**EXERCISE SET**.
1. For the passage on entropy below, decide whether each statement agrees with it: (a) the writer's understanding of the relation matches that of knzhou, rob, and CuriousOne; (b) the writer holds that thermodynamic entropy can be thought of as a particular application of information entropy; (c) the experiment cited studies the "entanglement entropy" of an interacting quantum system. Answer yes or no for each, and quote the deciding words.
2. Resume the passage on entropy below, picking up after its final sentence.

# SUPPLIED PASSAGE start

My understanding of the relation is, I think, slightly different than knzhou, rob, or CuriousOne. My understanding is that thermodynamic entropy can be thought of as a particular application of information entropy. In particular, one can apply the principles of information and informational entropy to ask how much one knows about the state of a quantum system, and under certain conditions the thermodynamic Boltzmann entropy seems to be recovered.

As a concrete example, a recent experiment related to this question (1) studies the "entanglement entropy" of an interacting quantum system, which is an application of informational entropy to a quantum state. Under the appropriate circumstances (looking at the single-particle density matrix of a thermalized quantum state), this informational entropy is shown to be identical to the thermodynamic Boltzmann entropy.

# SUPPLIED PASSAGE end
# RECORDED INFORMATION start

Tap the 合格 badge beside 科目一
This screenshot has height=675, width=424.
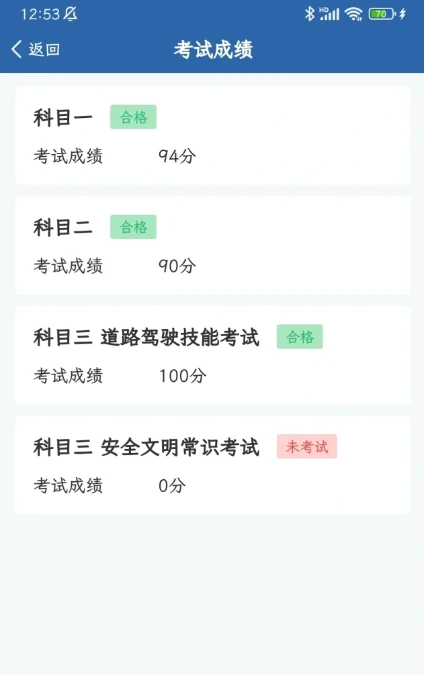(133, 117)
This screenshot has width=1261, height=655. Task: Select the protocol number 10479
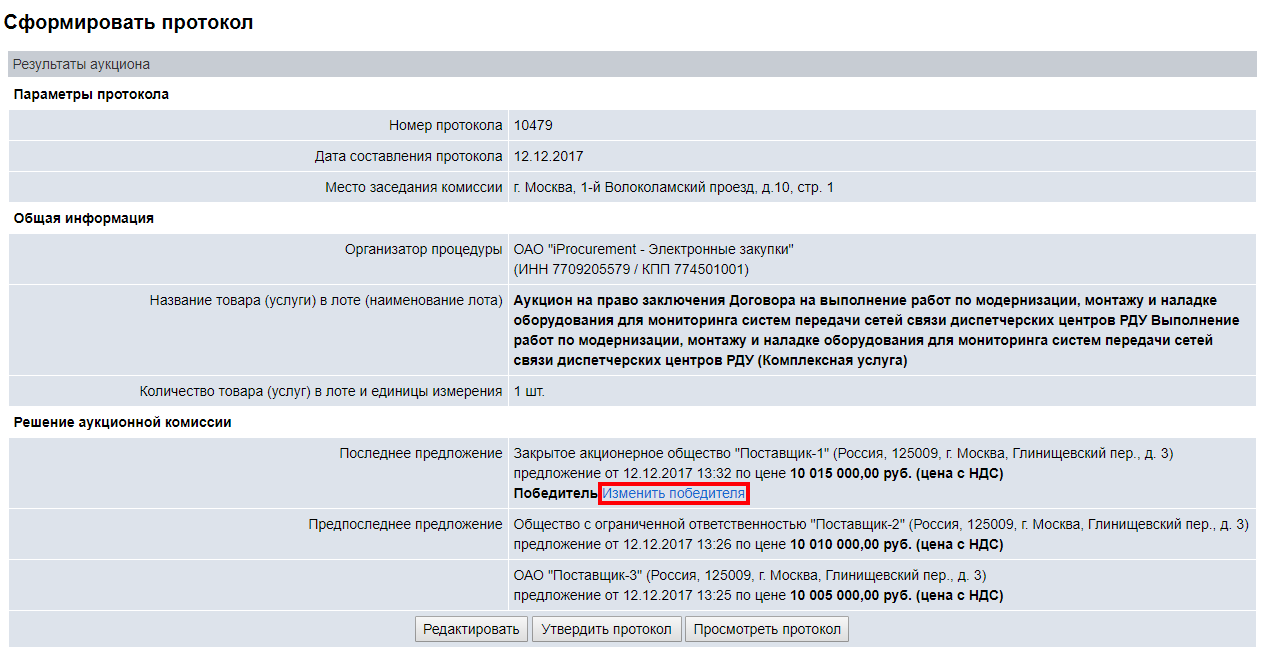click(533, 126)
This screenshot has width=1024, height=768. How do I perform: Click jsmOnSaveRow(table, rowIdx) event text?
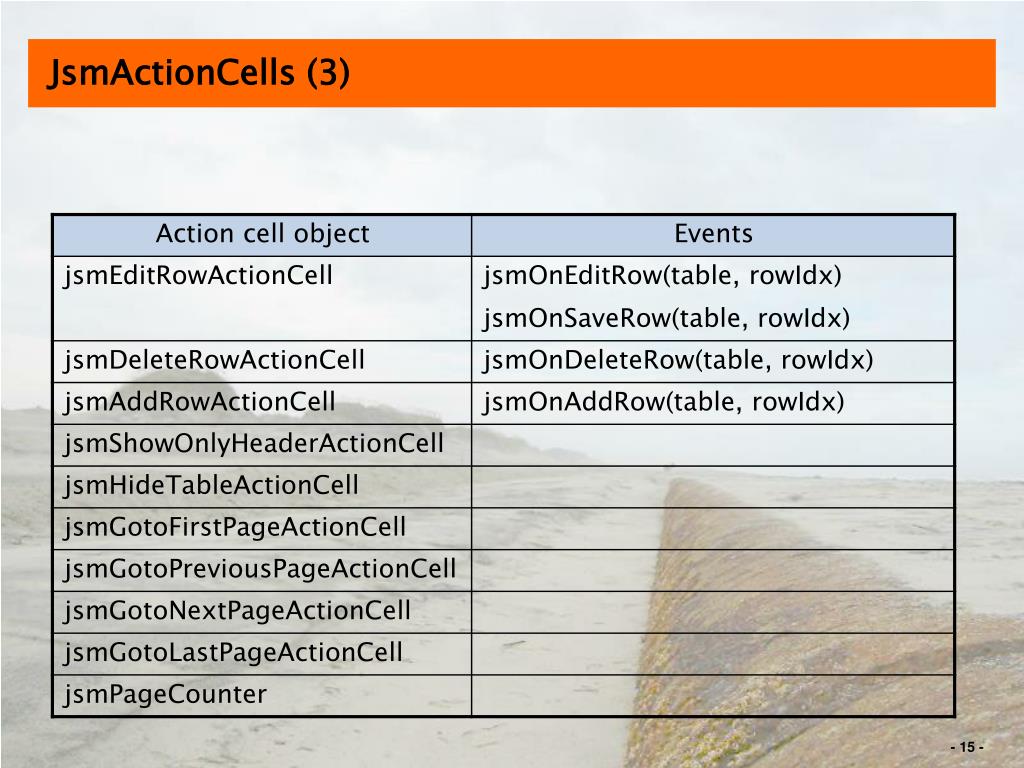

# RECORDED INFORMATION end

**EXPECTED RESPONSES**.
1.
(a) No: "slightly different than knzhou, rob, or CuriousOne"
(b) Yes: "thermodynamic entropy can be thought of as a particular application of information entropy"
(c) Yes: "studies the "entanglement entropy" of an interacting quantum system"

2.
From this viewpoint, thermodynamics is "just" a particular application of informational principles. Of course, one can also apply informational principles to entirely different systems such as books and radio communications and so on. As a result, thermodynamic and informational entropies are not the same, but are two particular applications of the same general principle.

However, this opinion is by no means shared by all, and while this correspondence seems to work in some cases like the above experiment, it remains to be explained in a more general setting.

Two somewhat related questions that you might find interesting:

Spontaneous conversion of heat into work at negative temperatures

What are the phenomena responsible for irreversible increase in entropy?


Appendix: Entropy Hierarchy

Here is the hierarchy of entropies I am claiming here (ignoring constants like $k_B$):

  1. Shannon entropy: $S_\textrm{Shannon}=− \sum_i p_i \log p_i$ . Describes, roughly, how much one knows about the state of some system, with $i$ being the possible states. This system could be, for example, a string of binary bits.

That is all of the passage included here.